* [PROMPT]
Set each line of the records down again exactly, please.

Collected data
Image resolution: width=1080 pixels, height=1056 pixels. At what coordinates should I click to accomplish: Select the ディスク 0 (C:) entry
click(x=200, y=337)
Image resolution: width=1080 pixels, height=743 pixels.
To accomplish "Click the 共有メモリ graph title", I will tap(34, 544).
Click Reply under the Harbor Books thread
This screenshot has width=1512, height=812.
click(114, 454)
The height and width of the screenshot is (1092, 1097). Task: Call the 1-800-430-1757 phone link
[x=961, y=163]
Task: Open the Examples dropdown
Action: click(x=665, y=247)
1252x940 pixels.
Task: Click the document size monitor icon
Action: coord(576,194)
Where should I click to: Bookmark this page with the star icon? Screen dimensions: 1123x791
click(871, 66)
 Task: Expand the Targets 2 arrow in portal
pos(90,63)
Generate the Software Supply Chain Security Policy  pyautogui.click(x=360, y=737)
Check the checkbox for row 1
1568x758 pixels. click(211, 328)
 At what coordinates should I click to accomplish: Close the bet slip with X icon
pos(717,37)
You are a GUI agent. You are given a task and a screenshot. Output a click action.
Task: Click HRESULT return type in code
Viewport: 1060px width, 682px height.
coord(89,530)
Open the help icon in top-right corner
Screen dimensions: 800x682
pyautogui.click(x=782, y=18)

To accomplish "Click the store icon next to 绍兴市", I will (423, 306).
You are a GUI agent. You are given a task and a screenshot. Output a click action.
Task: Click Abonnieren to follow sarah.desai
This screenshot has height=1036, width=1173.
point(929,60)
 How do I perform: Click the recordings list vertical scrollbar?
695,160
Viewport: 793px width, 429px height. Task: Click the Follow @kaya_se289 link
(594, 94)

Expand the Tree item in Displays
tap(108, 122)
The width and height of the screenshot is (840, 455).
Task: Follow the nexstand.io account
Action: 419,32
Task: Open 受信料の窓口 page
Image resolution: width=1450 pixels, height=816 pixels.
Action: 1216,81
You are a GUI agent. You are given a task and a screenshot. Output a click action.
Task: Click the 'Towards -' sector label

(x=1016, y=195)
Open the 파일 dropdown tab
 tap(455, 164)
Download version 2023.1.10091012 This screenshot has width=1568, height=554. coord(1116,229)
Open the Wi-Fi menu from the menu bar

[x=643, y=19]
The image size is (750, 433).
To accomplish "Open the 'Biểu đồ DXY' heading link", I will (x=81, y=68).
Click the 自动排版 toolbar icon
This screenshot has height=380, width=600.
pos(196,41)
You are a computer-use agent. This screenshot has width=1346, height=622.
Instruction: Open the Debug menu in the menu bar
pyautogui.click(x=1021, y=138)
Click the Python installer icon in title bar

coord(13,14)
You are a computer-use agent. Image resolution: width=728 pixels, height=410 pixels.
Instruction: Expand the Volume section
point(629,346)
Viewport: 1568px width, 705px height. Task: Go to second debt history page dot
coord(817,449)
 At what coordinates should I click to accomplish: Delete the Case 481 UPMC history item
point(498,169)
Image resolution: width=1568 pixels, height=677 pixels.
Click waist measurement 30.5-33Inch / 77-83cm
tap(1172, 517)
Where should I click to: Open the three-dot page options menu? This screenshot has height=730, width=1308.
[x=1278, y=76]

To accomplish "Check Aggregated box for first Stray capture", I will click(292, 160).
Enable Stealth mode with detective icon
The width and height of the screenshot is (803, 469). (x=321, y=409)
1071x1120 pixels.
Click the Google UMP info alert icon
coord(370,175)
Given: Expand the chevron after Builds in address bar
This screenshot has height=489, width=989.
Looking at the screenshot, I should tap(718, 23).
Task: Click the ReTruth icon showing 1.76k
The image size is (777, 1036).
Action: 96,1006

* [YOUR SOLUTION]
Image resolution: width=1080 pixels, height=1056 pixels. At what coordinates should I click to accomplish: Select the ディスク 0 (C:) entry
click(x=200, y=337)
Image resolution: width=1080 pixels, height=743 pixels.
To accomplish "Click the 共有メモリ graph title", I will tap(34, 544).
Click Reply under the Harbor Books thread
This screenshot has width=1512, height=812.
click(114, 454)
The height and width of the screenshot is (1092, 1097). Task: Call the 1-800-430-1757 phone link
[x=961, y=163]
Task: Open the Examples dropdown
Action: click(x=665, y=247)
1252x940 pixels.
Task: Click the document size monitor icon
Action: coord(576,194)
Where should I click to: Bookmark this page with the star icon? Screen dimensions: 1123x791
click(871, 66)
 Task: Expand the Targets 2 arrow in portal
pos(90,63)
Generate the Software Supply Chain Security Policy  pyautogui.click(x=360, y=737)
Check the checkbox for row 1
1568x758 pixels. click(211, 328)
 At what coordinates should I click to accomplish: Close the bet slip with X icon
pos(717,37)
You are a GUI agent. You are given a task and a screenshot. Output a click action.
Task: Click HRESULT return type in code
Viewport: 1060px width, 682px height.
coord(89,530)
Open the help icon in top-right corner
Screen dimensions: 800x682
pyautogui.click(x=782, y=18)

To accomplish "Click the store icon next to 绍兴市", I will (423, 306).
You are a GUI agent. You are given a task and a screenshot. Output a click action.
Task: Click Abonnieren to follow sarah.desai
This screenshot has height=1036, width=1173.
point(929,60)
 How do I perform: Click the recordings list vertical scrollbar?
695,160
Viewport: 793px width, 429px height. Task: Click the Follow @kaya_se289 link
(594, 94)

Expand the Tree item in Displays
tap(108, 122)
The width and height of the screenshot is (840, 455).
Task: Follow the nexstand.io account
Action: 419,32
Task: Open 受信料の窓口 page
Image resolution: width=1450 pixels, height=816 pixels.
Action: 1216,81
You are a GUI agent. You are given a task and a screenshot. Output a click action.
Task: Click the 'Towards -' sector label

(x=1016, y=195)
Open the 파일 dropdown tab
 tap(455, 164)
Download version 2023.1.10091012 This screenshot has width=1568, height=554. coord(1116,229)
Open the Wi-Fi menu from the menu bar

[x=643, y=19]
The image size is (750, 433).
To accomplish "Open the 'Biểu đồ DXY' heading link", I will (x=81, y=68).
Click the 自动排版 toolbar icon
This screenshot has height=380, width=600.
pos(196,41)
You are a computer-use agent. This screenshot has width=1346, height=622.
Instruction: Open the Debug menu in the menu bar
pyautogui.click(x=1021, y=138)
Click the Python installer icon in title bar

coord(13,14)
You are a computer-use agent. Image resolution: width=728 pixels, height=410 pixels.
Instruction: Expand the Volume section
point(629,346)
Viewport: 1568px width, 705px height. Task: Go to second debt history page dot
coord(817,449)
 At what coordinates should I click to accomplish: Delete the Case 481 UPMC history item
point(498,169)
Image resolution: width=1568 pixels, height=677 pixels.
Click waist measurement 30.5-33Inch / 77-83cm
tap(1172, 517)
Where should I click to: Open the three-dot page options menu? This screenshot has height=730, width=1308.
[x=1278, y=76]

To accomplish "Check Aggregated box for first Stray capture", I will click(292, 160).
Enable Stealth mode with detective icon
The width and height of the screenshot is (803, 469). (x=321, y=409)
1071x1120 pixels.
Click the Google UMP info alert icon
coord(370,175)
Given: Expand the chevron after Builds in address bar
This screenshot has height=489, width=989.
Looking at the screenshot, I should tap(718, 23).
Task: Click the ReTruth icon showing 1.76k
The image size is (777, 1036).
Action: 96,1006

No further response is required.